Aria's viewpoint.
Watching Lukas settle into our village had been, in a word, inspiring. His devotion to training bordered on obsessive, and the sheer scale of power beneath his calm exterior was obvious in even his smallest movements. He adapted to our ways faster than any outsider I'd ever trained, and his presence alone seemed to steady the entire village, like a held breath finally released.
One evening, curiosity got the better of me. I wanted to see, truly see, what he was capable of. "Lukas," I called across the training grounds, "care for a sparring match?"
He turned, something like genuine interest flickering in those unusual red eyes. "I'd be honored, Aria."
We moved to the open training ground, and word spread fast enough that a small crowd gathered before we'd even taken our first stances. I opened with a series of rapid strikes, testing his guard, probing for weaknesses out of long habit. He parried every one of them without visible effort, his movements a blur too smooth to be anything but supremely controlled. As the match wore on, it became obvious — almost insultingly obvious — that he was holding back. Not out of arrogance. Out of restraint.
"Show me your real strength, Lukas," I said, breath already coming short despite having barely landed a single hit.
His expression shifted, sobering. "Very well."
What happened next I still struggle to describe accurately. He released only a fraction — a sliver — of whatever he actually was, and the ground beneath us trembled like something enormous had shifted deep underground. A visible shockwave of raw energy rippled outward from him, forcing me back a full step despite every instinct in my body screaming to hold my ground. The gathered crowd gasped as one.
"Enough," I said quickly, raising a hand before pride could talk me into asking for more. "You've made your point."
The intensity in his eyes faded as quickly as it had risen. "Thank you, Aria. I needed that, honestly."
I didn't fully understand what he meant by that until much later — that testing his own limits against something real, even briefly, was the closest thing to genuine training he'd experienced since arriving in our world. A man who had trained past every conceivable ceiling, and the one thing he still craved was a fight that felt like it mattered.

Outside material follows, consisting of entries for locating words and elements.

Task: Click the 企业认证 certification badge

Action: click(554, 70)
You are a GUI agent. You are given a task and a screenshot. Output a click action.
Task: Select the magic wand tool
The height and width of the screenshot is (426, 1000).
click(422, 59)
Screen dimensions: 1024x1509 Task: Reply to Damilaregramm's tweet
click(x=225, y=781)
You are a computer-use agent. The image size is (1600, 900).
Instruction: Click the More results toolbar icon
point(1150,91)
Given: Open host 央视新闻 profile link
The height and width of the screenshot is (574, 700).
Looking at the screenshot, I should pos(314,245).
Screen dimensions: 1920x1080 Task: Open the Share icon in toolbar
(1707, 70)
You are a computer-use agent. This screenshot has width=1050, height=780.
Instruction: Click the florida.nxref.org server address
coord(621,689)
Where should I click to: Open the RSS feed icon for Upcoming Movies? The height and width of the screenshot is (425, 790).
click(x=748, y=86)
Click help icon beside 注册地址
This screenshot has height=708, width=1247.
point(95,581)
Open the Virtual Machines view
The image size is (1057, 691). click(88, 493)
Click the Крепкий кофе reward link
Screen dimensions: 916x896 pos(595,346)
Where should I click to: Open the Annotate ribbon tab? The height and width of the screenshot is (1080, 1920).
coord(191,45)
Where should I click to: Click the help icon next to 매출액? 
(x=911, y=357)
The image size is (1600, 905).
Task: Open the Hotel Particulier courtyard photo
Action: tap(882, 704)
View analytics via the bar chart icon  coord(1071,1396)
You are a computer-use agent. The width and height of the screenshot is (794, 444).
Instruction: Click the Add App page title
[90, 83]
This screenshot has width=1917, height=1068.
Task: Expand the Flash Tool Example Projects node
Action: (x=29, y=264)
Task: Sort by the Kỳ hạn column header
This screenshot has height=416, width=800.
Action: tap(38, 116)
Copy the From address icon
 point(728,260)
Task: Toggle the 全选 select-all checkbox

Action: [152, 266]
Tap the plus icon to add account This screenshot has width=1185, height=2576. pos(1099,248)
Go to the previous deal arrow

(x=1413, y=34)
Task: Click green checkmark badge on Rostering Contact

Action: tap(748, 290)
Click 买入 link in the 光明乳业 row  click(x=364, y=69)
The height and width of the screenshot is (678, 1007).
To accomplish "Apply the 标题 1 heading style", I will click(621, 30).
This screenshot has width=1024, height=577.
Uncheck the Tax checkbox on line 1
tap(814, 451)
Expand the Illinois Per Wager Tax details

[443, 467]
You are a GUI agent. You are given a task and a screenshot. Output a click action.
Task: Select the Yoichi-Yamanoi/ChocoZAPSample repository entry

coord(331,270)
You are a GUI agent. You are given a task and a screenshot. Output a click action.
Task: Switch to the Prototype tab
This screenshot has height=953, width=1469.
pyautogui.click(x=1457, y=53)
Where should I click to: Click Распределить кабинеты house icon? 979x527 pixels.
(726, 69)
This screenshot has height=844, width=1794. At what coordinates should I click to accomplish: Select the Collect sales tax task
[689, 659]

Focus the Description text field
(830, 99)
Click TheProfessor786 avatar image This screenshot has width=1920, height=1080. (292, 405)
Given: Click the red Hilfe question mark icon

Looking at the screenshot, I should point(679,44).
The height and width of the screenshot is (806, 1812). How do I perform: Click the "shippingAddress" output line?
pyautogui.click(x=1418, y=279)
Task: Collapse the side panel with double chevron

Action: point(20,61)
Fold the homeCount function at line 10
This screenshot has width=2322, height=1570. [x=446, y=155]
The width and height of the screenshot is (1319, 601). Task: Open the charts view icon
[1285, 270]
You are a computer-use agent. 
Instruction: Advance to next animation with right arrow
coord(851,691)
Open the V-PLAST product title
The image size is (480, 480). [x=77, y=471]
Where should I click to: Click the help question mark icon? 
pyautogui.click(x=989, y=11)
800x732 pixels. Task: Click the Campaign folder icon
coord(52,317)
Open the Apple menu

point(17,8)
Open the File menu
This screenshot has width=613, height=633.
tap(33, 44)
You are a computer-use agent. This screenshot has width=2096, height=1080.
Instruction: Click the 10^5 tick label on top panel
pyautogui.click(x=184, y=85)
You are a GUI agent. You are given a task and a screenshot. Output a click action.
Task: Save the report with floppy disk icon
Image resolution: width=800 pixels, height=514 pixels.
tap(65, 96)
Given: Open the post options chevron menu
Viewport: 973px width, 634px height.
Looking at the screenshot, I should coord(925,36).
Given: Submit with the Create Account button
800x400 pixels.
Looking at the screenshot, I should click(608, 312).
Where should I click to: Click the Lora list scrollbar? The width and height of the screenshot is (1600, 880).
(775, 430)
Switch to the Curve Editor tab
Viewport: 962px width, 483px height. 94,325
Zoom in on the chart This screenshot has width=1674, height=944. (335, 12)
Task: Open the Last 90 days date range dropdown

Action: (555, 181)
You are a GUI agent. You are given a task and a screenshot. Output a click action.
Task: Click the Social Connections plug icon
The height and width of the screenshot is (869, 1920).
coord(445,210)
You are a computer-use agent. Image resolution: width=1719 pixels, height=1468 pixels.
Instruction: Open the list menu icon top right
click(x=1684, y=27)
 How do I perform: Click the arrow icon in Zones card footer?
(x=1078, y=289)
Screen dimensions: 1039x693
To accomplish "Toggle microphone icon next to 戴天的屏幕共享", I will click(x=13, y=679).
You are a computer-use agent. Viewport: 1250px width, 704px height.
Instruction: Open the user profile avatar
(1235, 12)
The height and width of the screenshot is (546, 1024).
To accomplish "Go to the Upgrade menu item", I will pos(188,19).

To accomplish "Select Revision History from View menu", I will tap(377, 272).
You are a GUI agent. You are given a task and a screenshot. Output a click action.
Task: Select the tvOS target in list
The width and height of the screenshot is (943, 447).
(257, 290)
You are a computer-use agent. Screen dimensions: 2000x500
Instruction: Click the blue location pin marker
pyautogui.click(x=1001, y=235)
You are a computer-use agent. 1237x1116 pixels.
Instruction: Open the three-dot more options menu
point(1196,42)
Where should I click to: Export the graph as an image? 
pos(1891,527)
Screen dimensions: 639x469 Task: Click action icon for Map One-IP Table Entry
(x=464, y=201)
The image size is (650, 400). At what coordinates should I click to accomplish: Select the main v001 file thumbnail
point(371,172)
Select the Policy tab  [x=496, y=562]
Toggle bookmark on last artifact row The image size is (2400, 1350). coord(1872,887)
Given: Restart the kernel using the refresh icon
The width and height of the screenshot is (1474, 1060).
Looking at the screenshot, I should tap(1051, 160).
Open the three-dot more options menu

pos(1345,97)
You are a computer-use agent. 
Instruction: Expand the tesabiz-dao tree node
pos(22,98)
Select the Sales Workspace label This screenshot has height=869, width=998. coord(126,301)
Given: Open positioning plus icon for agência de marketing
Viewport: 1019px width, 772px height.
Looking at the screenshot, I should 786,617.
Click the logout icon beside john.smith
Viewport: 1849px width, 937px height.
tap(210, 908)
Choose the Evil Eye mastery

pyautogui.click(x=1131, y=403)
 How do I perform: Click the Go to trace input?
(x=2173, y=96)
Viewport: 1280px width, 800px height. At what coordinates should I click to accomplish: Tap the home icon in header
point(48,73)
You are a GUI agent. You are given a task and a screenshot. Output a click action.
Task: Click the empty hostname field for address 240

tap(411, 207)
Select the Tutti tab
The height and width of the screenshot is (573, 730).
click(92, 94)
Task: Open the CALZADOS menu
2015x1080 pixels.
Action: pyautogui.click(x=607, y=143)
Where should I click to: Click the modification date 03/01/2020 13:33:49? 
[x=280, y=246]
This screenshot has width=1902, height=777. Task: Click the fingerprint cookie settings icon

I found myself watching him more carefully after that. Not out of suspicion — I'd have sensed a threat by now if he'd been one — but out of something closer to fascination. In all my years guarding the Heart, I had never once met someone so powerful who still seemed, underneath it all, achingly human. He asked about my family. He remembered the names of village children after meeting them only once. He apologized, sincerely, for holding back in our match, as though I'd actually wanted him to go all-out and level the training ground.
Whatever Malakar was planning, whatever darkness was gathering at the edges of our valley, I found myself believing — for the first time since the scouts first brought word of the shadow's approach — that we might actually survive it. Not just survive. Win.
I only hoped that belief wasn't its own kind of foolishness.